Fournier’s Barber Shop Grows with Franklin

Shop on Central Street opens early

By Ken Wells

First thing in the morning, most businesses on Franklin’s Central Street were just opening up, but some were earlier risers. Right next door to Brother’s Donuts, Fournier’s Barber Shop was already plying their trade in sharp haircuts and flowing conversation when I walked in.

The first customer of the day was getting a haircut and beard trim from barber Isaias in a big swiveling barber’s chair that faced a mirrored wall. The shop was laid out in a familiar way, with a row of big comfy-looking leather chairs with their backs against the wall opposite the mirrors. A queue of customers could lounge there and chat with the barbers and other customers or look over magazines and newspapers. An impressive row of knee-high aloe plants stood in big terracotta pots in the sunshine by the shop window, and zig zag of zebra-striped green and purple “inch plants” trailed from pots hanging on the wall leading back to the mirrors.

Young shop owner Joe Fournier was standing ready for his first appointment of the morning by the other chair. Joe quickly stepped up and greeted me with an easy smile. He hardly looks old enough to have been barbering for fifteen years, but he is clearly an old hand at putting customers at ease as he does his work, chatting about whatever comes to his customers’ mind.  “We always complain about the weather, no matter what it is”, he laughs. “It’s a traditional barber shop, and it’s pretty unfiltered. Sports, local banter, politics – it’s all good.”

With little prompting, Joe rolls into his life story: grew up in Boscawen and went to Merrimack Valley, deciding to get right to work after he graduated.
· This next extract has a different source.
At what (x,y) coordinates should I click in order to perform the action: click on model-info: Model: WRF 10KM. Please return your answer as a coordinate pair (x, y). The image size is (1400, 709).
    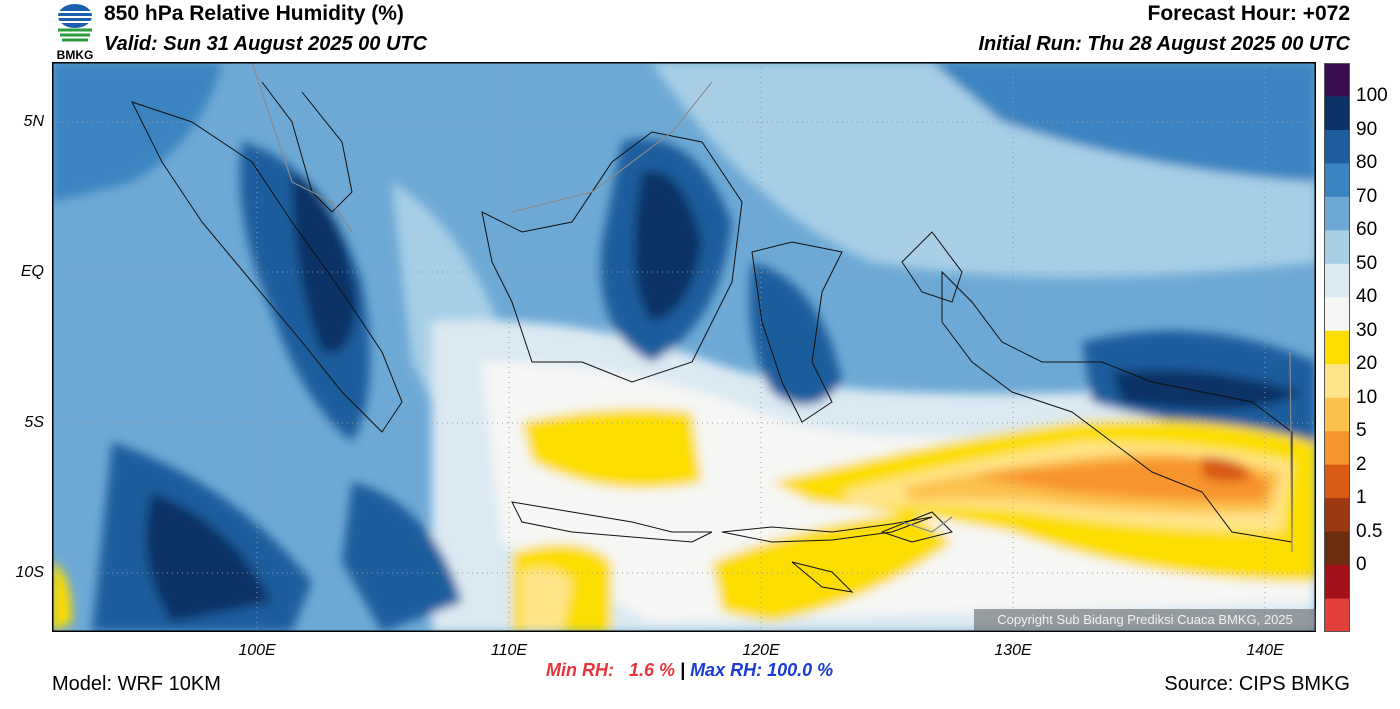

He was working with his cousin at a landscaping business when a buddy who was attending barber school in Penacook offered to give him a shave. “It was cool, and I soon fell in love with barbering. I decided to jump into it in ‘08”. He went to barber school, then worked at a shop in Plymouth until 2013.

That’s the year Franklin barber Tom Gullage decided to retire, and Joe bought Tom’s business on Central Street, opposite City Hall. Joe has been in business in Franklin for eleven years now, and seven years ago, in 2017, he moved the business to its current location at 420 Central Street. “Back in 2013”, Joe says, “Franklin was pretty much like they say, but now things have really picked up. Revitalization started around then – lots of purchasing and fixing up the downtown buildings.” He says public opinion about Franklin’s rehabilitation projects are all over the map. Progress on the Mill City Park (and its associated man-made whitewater kayaking features) was well-received at first, but then some were worried that taxpayer money went toward it.” (See “Franklin Harnesses Water Power Again” [Partichand Interview] in this issue.)

As 2020 began, business had grown so much, Joe hired Isaias Muniz to share the work with him, but then life threw him a curveball. “It’s been an adventure – the pandemic lockdown. For a while the business was up in the air. It was the first time the full week around Christmas wasn’t all booked out. Now things are back to pre-Covid levels. Now we see the whole range of people: Mom’s with kids, women getting cuts – everybody from younger kids to the senior gentleman crew.”

Joe sounds pleased with the redevelopment happening in Franklin. The restaurants are doing well, and the Chinburg housing development is going to be great. He notes that not too many kayakers come dripping wet off the river, looking for haircuts. But he looks to the giant apartment complex in Stevens Mill as a new pool of potential customers. “It’s been an adventure…” he grins.